I’m not tempted to adopt the Amish lifestyle, believe me, but I’m not sure I’d mind going back to wooden clubs and less modern balls, provided everyone else did the same. (You can keep balata, which cuts too easily.) In terms of challenge, based on my experience, there really isn’t that much difference between the old and the new. Trying to keep a short, spinny ball in play with a wooden driver is not easy, but it’s no more formidable a task than trying to keep a longer ball in play with a metal driver.

Mike Stachura was inspired by Chad Campbell's recent bout with persimmon and balata to make the case for the poor, beleaguered golf ball's innocence in the bastardization of courses around the club. He says the numbers suggest shafts are the real culprit and who can argue with that?

It is worth theorizing that a larger percentage of the improvement might just be attributed to the shaft's effect on swing speed. Today's modern shaft usually weighs 75 grams or less, about half what the steel shaft on the MacGregor Byron Nelson driver weighed. But the 200 grams on the end of that shaft is the same force on today's heads, although the weight is better distributed. The faster you can swing that mass, the more it can improve your distance.

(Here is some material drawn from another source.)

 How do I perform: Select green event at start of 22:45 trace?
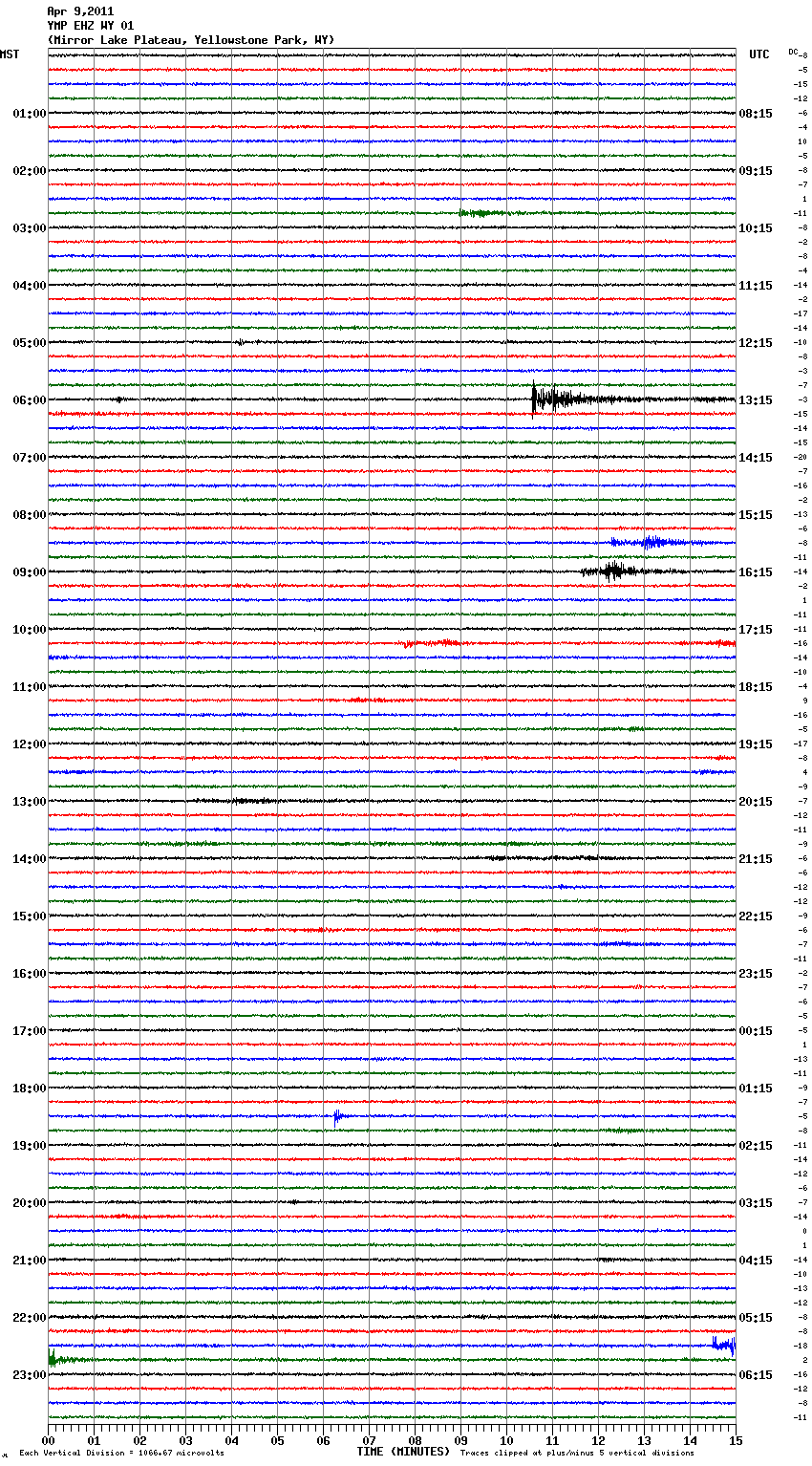[x=57, y=1359]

Moreover, shaft technology has elevated to the point where the same stability that better players with faster swings found in steel shafts years ago is nearly the same today in graphite shafts that weigh half as much.

And...

Though the USGA has been conducting research on shorter golf balls for the last three years, that project has not yielded any announcement of a proposed rollback in the golf ball in the way groove performance was rolled back late last year. Rugge simply says today that the research project is "ongoing." For now, Rugge believes that current research suggests that the ball need not be singled out as the root cause of distance in the modern game.

"Our testing showed me that the majority of PGA Tour distance increases attributable to equipment have likely come from changes in the driver, not the ball," he said.

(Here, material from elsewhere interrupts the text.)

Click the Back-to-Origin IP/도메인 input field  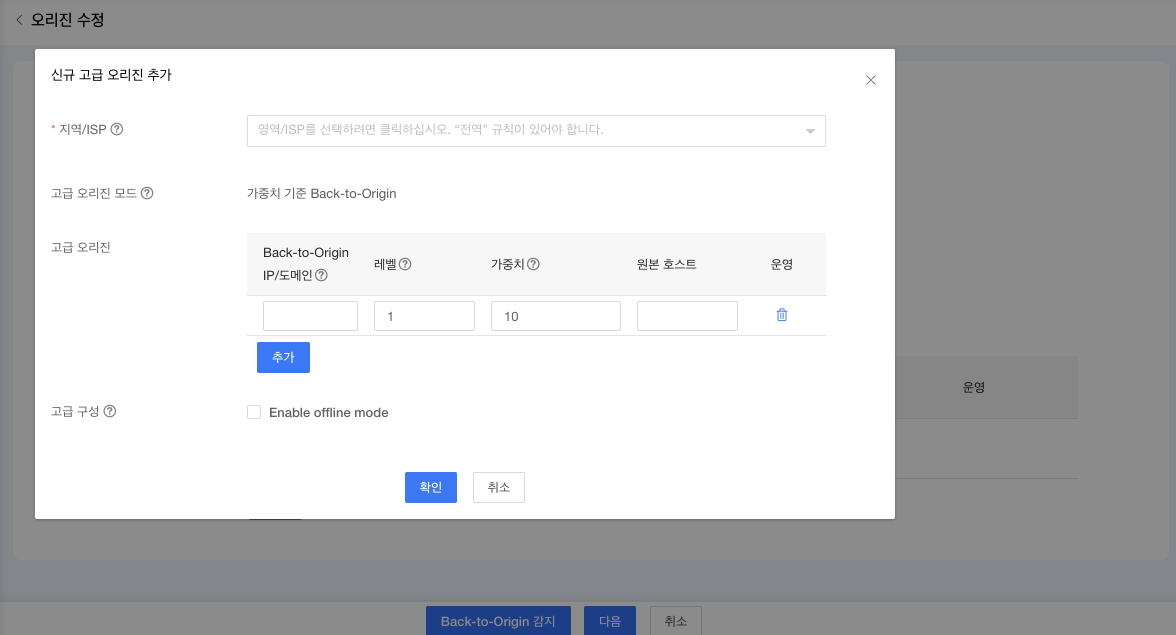pyautogui.click(x=310, y=315)
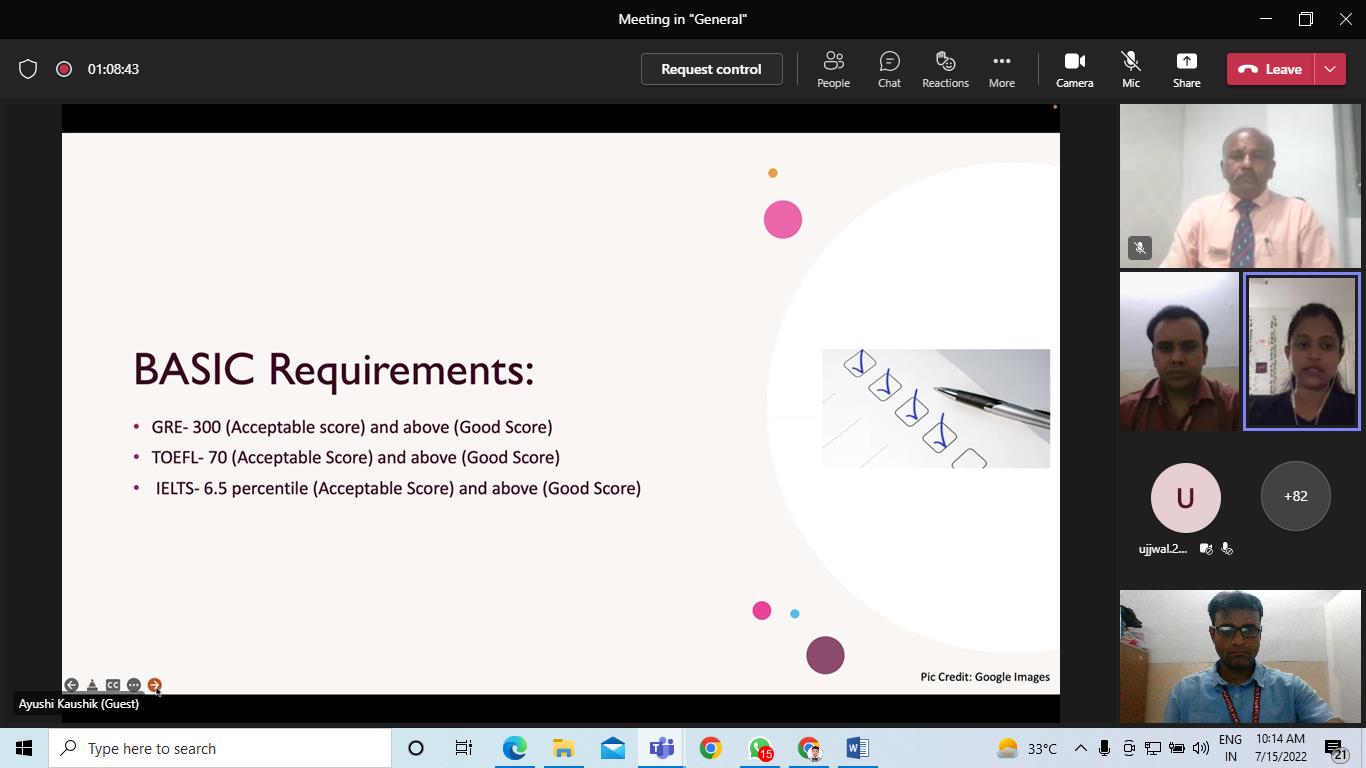1366x768 pixels.
Task: Open the meeting Chat
Action: 889,69
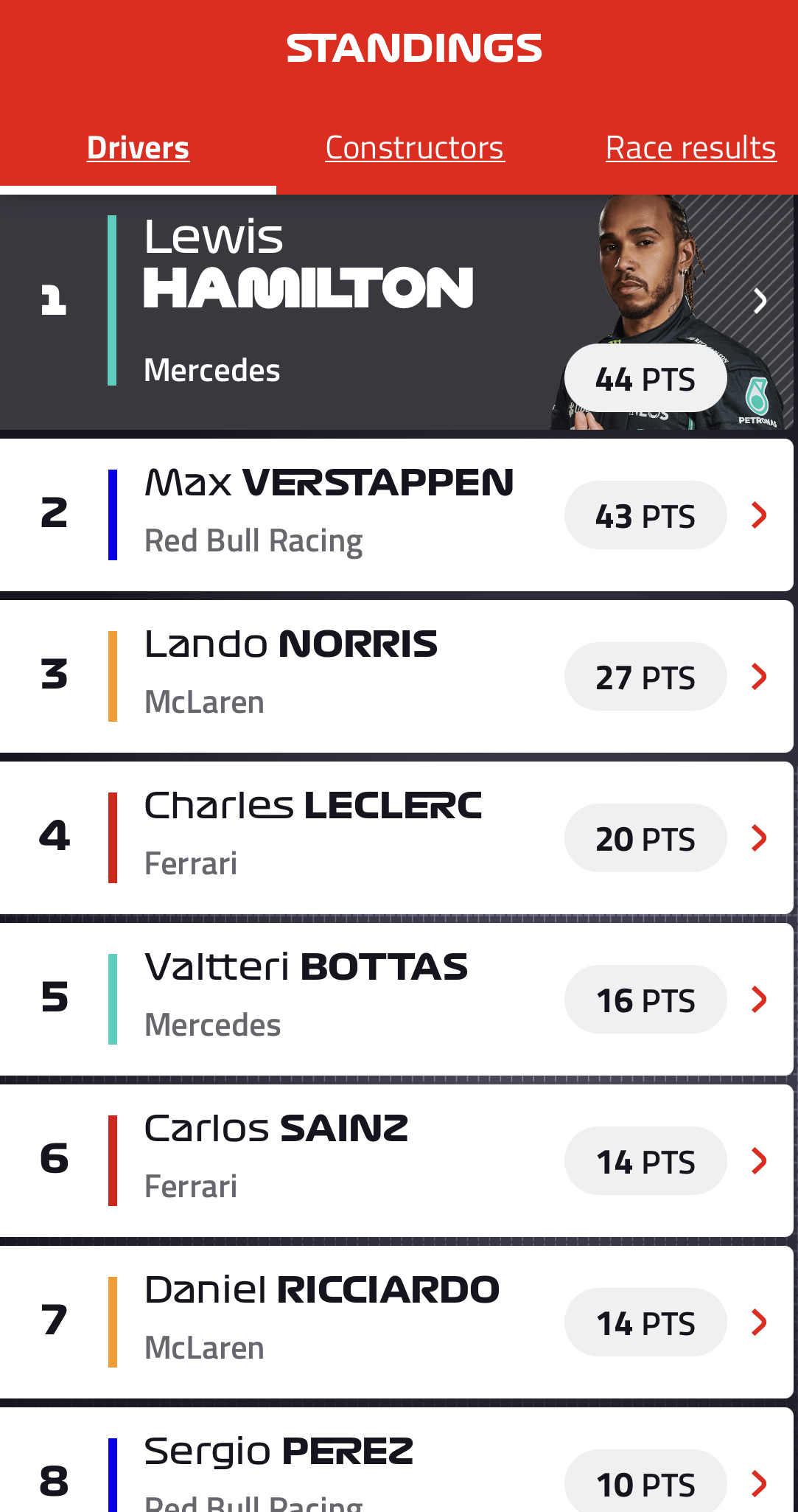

It's not clear whether one set of numbers and a few swings through history on the range of a PGA Tour event last week confirm that idea or call it into question. But isolating the effect to either club or ball seems impossible. Rather, today's club-ball system seems to exceed the sum of its parts.

Which is why all of the calls to alter the golf ball have been made. If you have to pick between club and ball for the simplest way to make courses relevant while restoring elements of skill, isn't it just easier to alter the ball? That doesn't make it guilty in a court of a law, just a victim of convenience.